Un reciente estudio de PayScale en EEUU, demuestra que empleos que van en beneficio de la comunidad pueden estar muy bien pagados. Así, no tienen porqué estar reñidos conceptos como “felicidad” y “remuneración”. En este sentido, las profesiones relacionadas con la sanidad llevan aparejadas salarios que rara vez bajan de las seis cifras (cirujanos, anestesistas, ginecólogos, psiquiatras, médicos de familia, pediatras, dentistas, podólogos u optometristas). En otros ámbitos también destacan los profesionales de la educación primaria y secundaria y los directores ejecutivos en empresas.

Y es que para ser feliz, las emociones acaban estando por encima de los bienes materiales. Este hecho se agudiza en profesiones en las que hay contacto directo con otras personas, con las que trabajas para mejorar su calidad de vida. Diversos estudios científicos lo confirman, ya que la huella que dejan las emociones fruto de las experiencias perdura en el tiempo, en la memoria. La felicidad no radica en que unos tengan más que otros, sino en que se ponga el foco y la atención en lo que tiene sentido para uno mismo. Todo ello redunda en beneficio de la empresa. La regla es muy clara y simple: en el caso de que te sientas a gusto con lo que haces, eres mejor profesional.

En este tipo de empleos, el día a día se acaba convirtiendo en una rueda virtuosa. La conexión entre tu propósito vital y laboral te modela como un individuo positivo. El hecho que veas posibilidades y ventajas en lo que haces supone que rindas entre un 65 y un 100% más que una persona en un nivel normal. Ese empuje y pasión llevan a un aumento de la productividad.
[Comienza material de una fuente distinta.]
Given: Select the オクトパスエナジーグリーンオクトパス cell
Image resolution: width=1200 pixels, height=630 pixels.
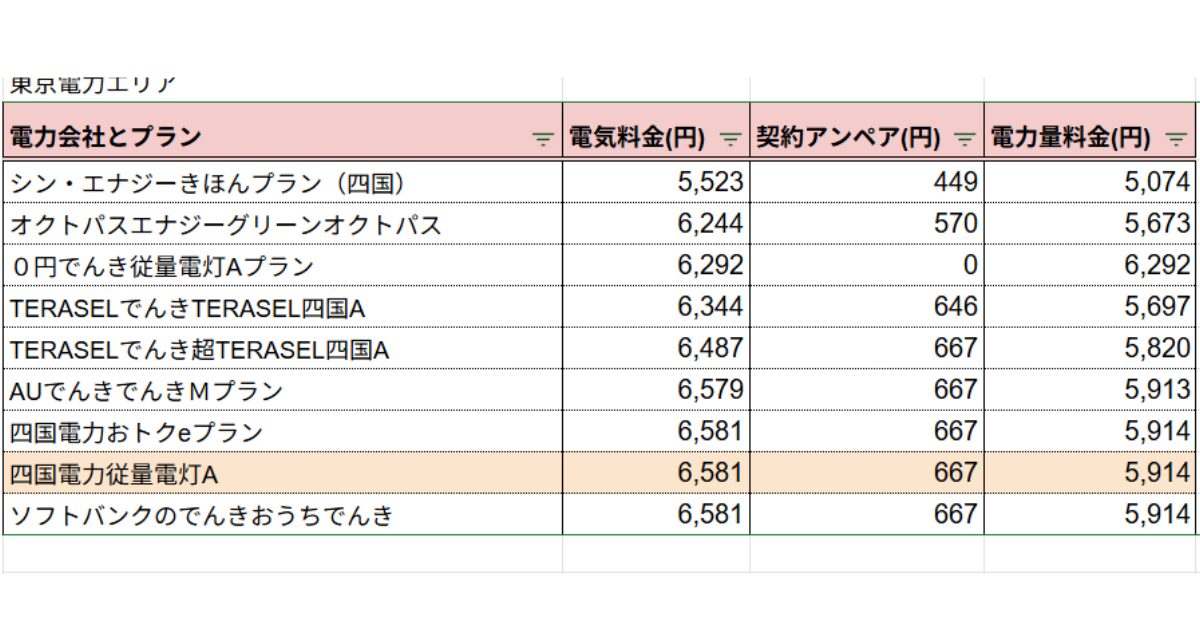Looking at the screenshot, I should click(x=282, y=223).
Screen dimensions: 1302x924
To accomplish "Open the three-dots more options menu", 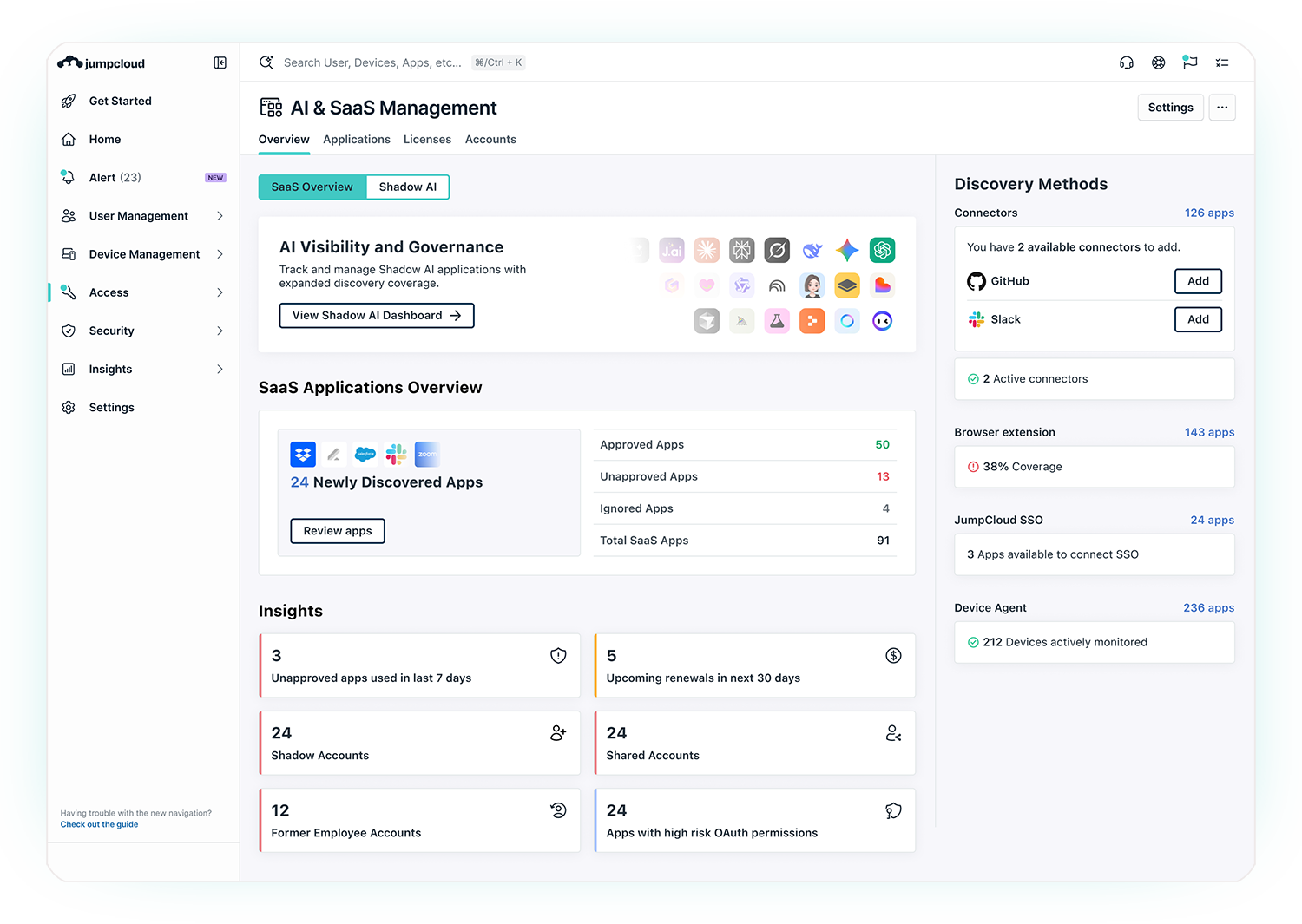I will pyautogui.click(x=1221, y=108).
Y ese aporte de valor a la empresa se traduce en un reconocimiento a tu trabajo que genera aún un mayor optimismo… Y todo acaba redundando en el empleo como elemento de disfrute. ¿Alguien puede pensar en una situación mejor?

Sectores como el tabaco, la munición o los pesticidas incomodan más a sus trabajadores

Por el contrario, en el lado opuesto de la balanza, se puede dar la situación en la que  los valores de la compañía no coincidan con los nuestros. En ese caso debemos plantearnos cómo nos influye en nuestra persona; si nos sentimos cómodos trabajando para la misión de la corporación y si sentimos orgullo de pertenencia al proyecto empresarial. Dado que las emociones negativas duran 112 minutos -frente a los 42 de las positivas-, el vivir con pesimismo tu empleo puede tener consecuencias negativas personales, tanto a nivel de autoestima como hasta incluso de salud (hay períodos de insatisfacción prolongada que pueden llevar a una situación de depresión).

Profesionales de la industria tabaquera, munición, pesticidas y agentes hipotecarios encabezan la lista, según PayScale, de las profesiones nocivas para el bienestar del planeta.  Aunque gozan de salarios superiores a la media de EEUU, el 80% de quienes consideran que su empleo es destructivo para otras personas o para el medio ambiente, quieren cambiar de empleo. Este hecho demuestra que, más allá del dinero, los valores de las empresas para las que trabajamos tienen mucho peso en nuestro estado de ánimo y en la felicidad del planeta.